- Opening Delimiter -

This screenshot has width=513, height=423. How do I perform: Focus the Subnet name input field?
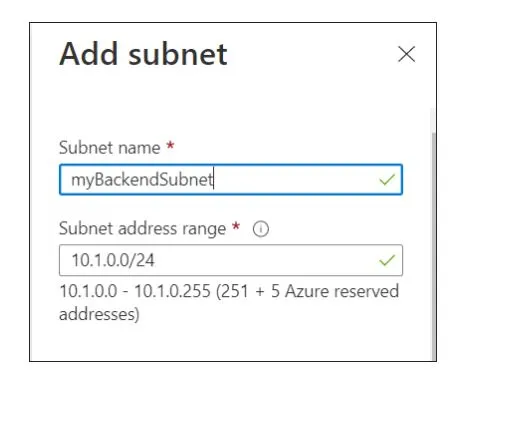point(231,180)
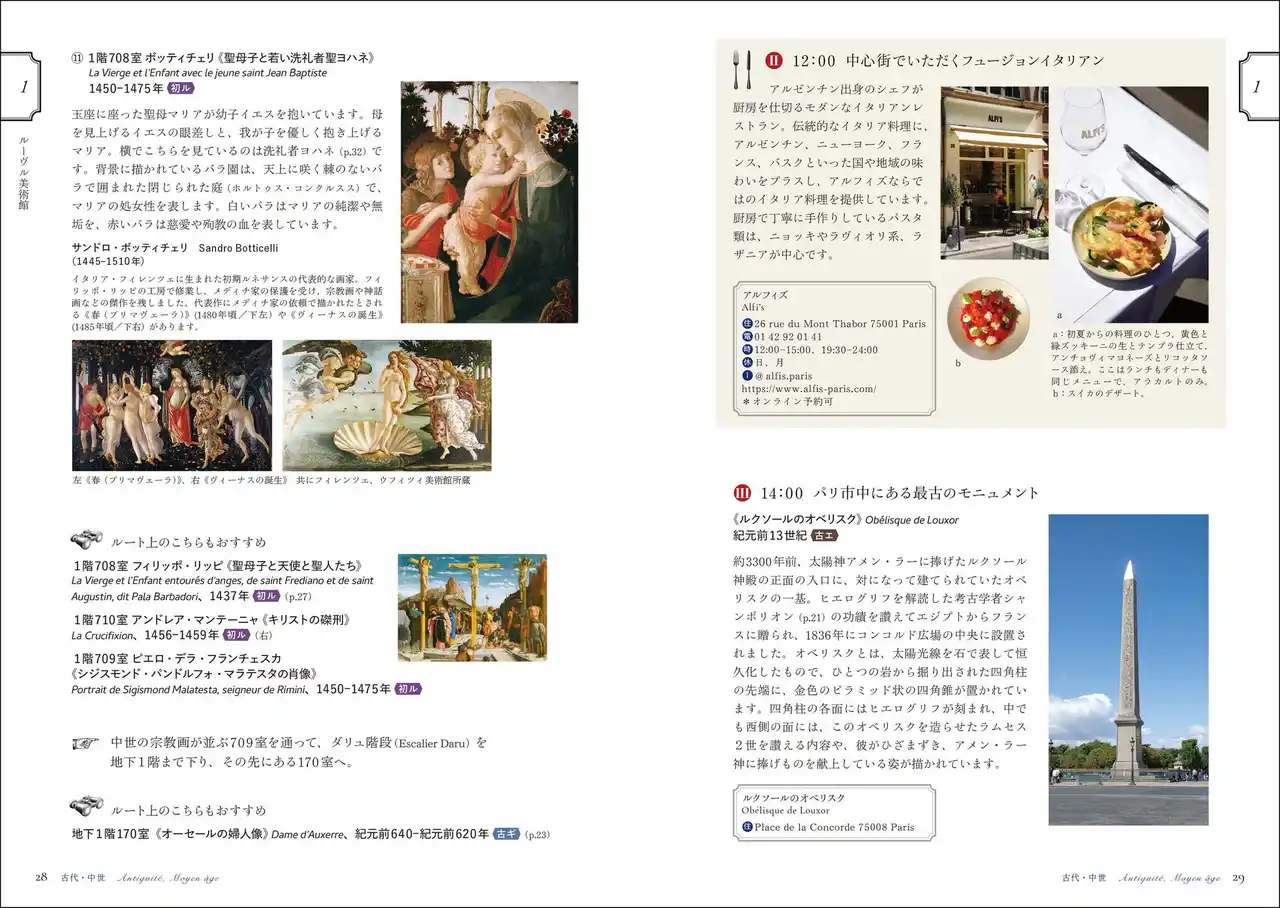Select the left page chapter tab numbered 1
Image resolution: width=1280 pixels, height=908 pixels.
coord(22,87)
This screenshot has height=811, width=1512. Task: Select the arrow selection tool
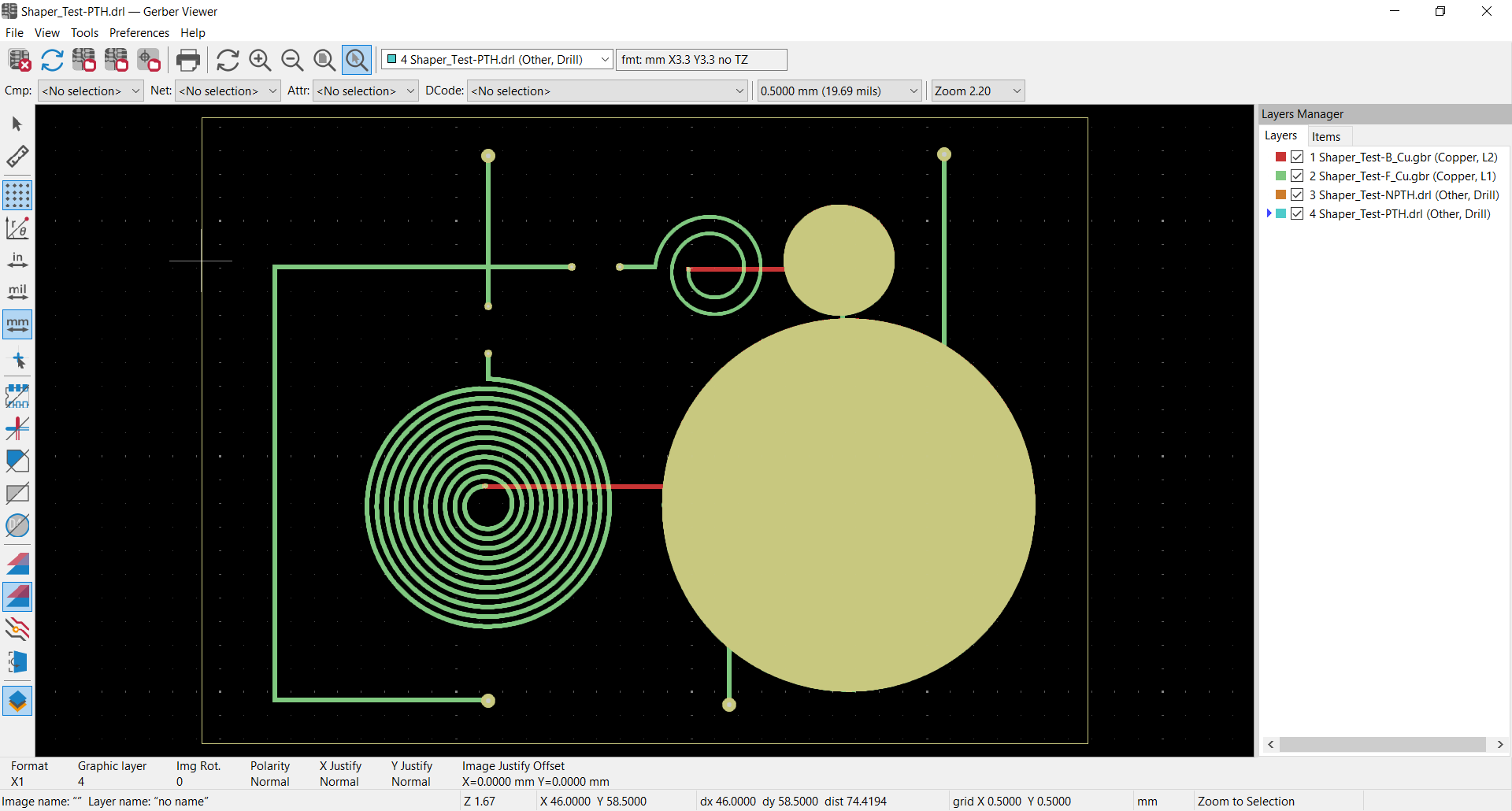click(17, 124)
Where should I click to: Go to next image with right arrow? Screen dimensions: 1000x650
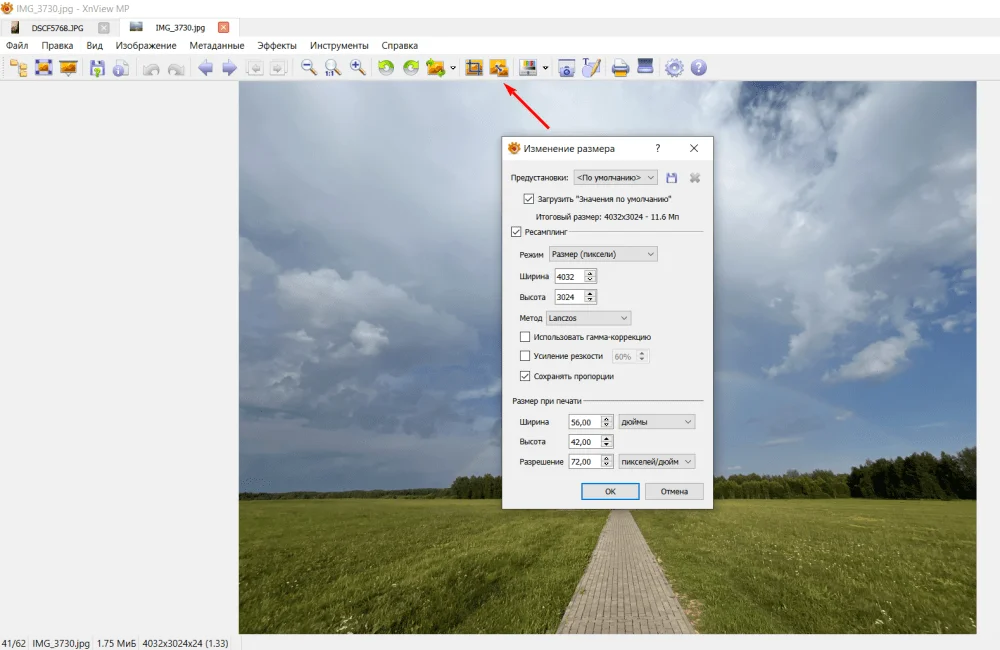click(229, 68)
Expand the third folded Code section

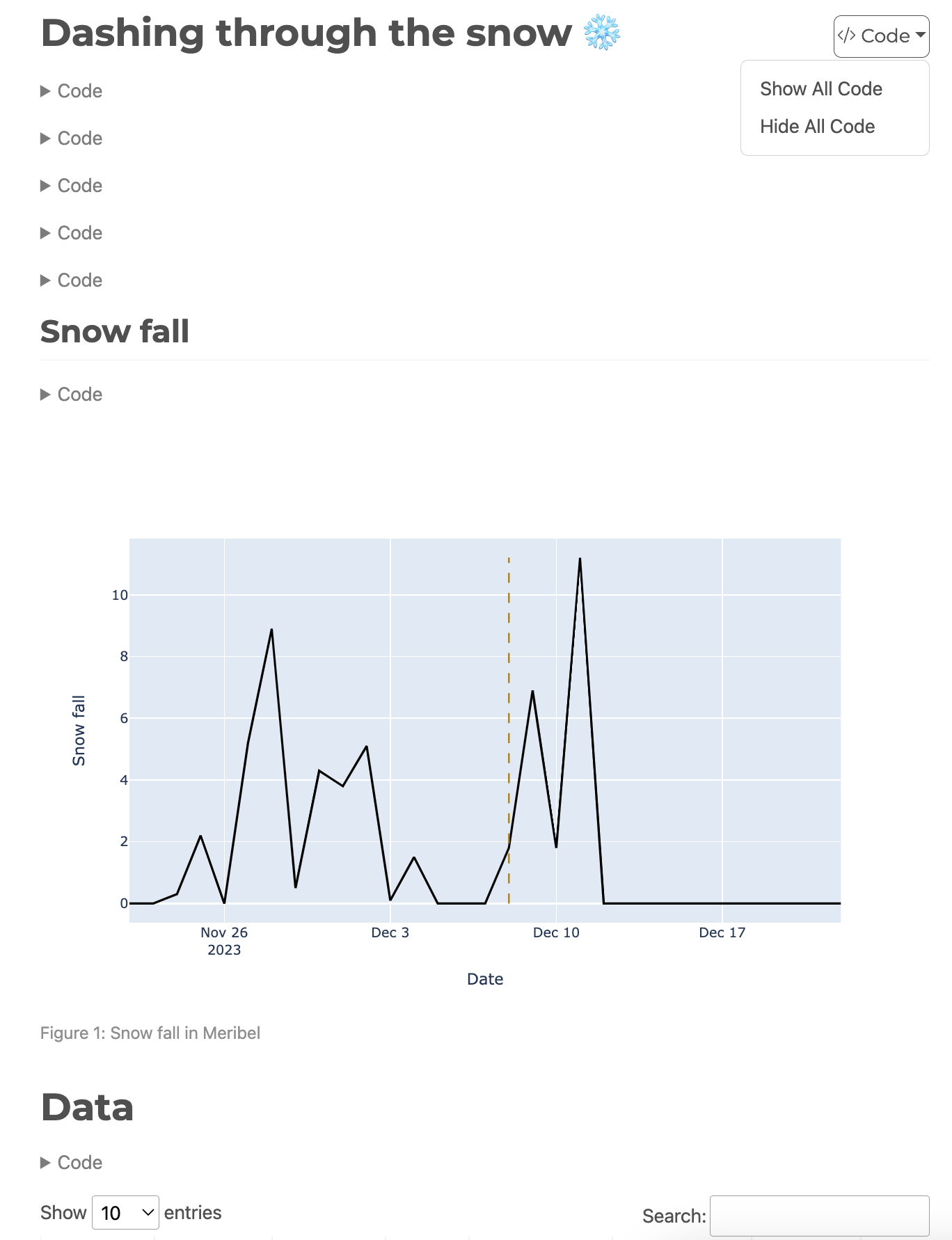click(72, 186)
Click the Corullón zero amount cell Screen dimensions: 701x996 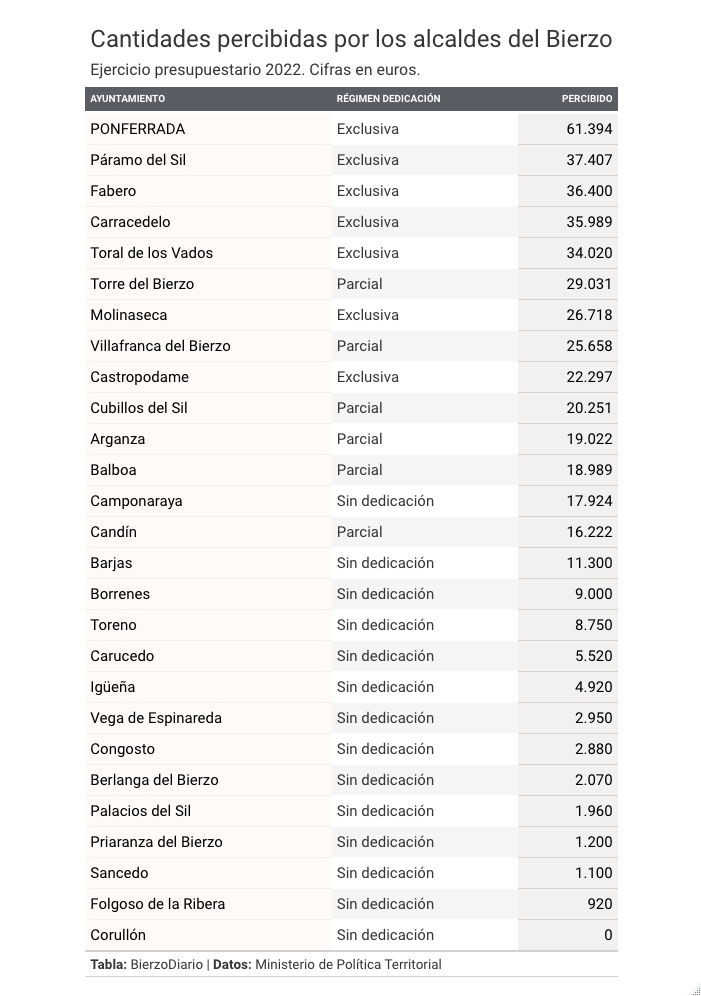(568, 935)
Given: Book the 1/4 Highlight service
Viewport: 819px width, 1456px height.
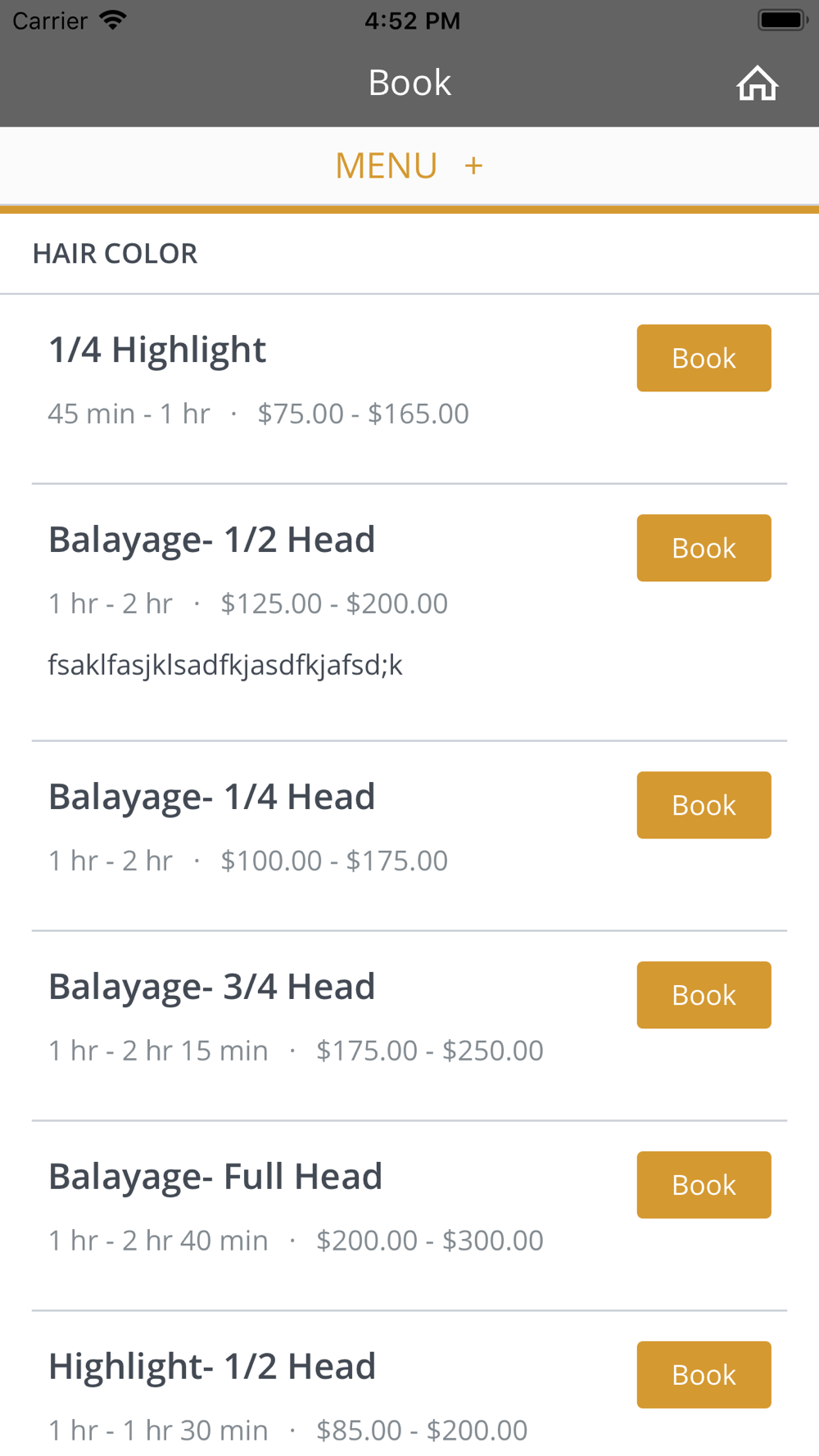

- Closing Delimiter -

_EXERCISE_
Print only the lines running from the line that contains "Given: Book the 1/4 Highlight service" to the final line of the listing, both included. Omit every picture.

_TASK RESPONSE_
Given: Book the 1/4 Highlight service
Viewport: 819px width, 1456px height.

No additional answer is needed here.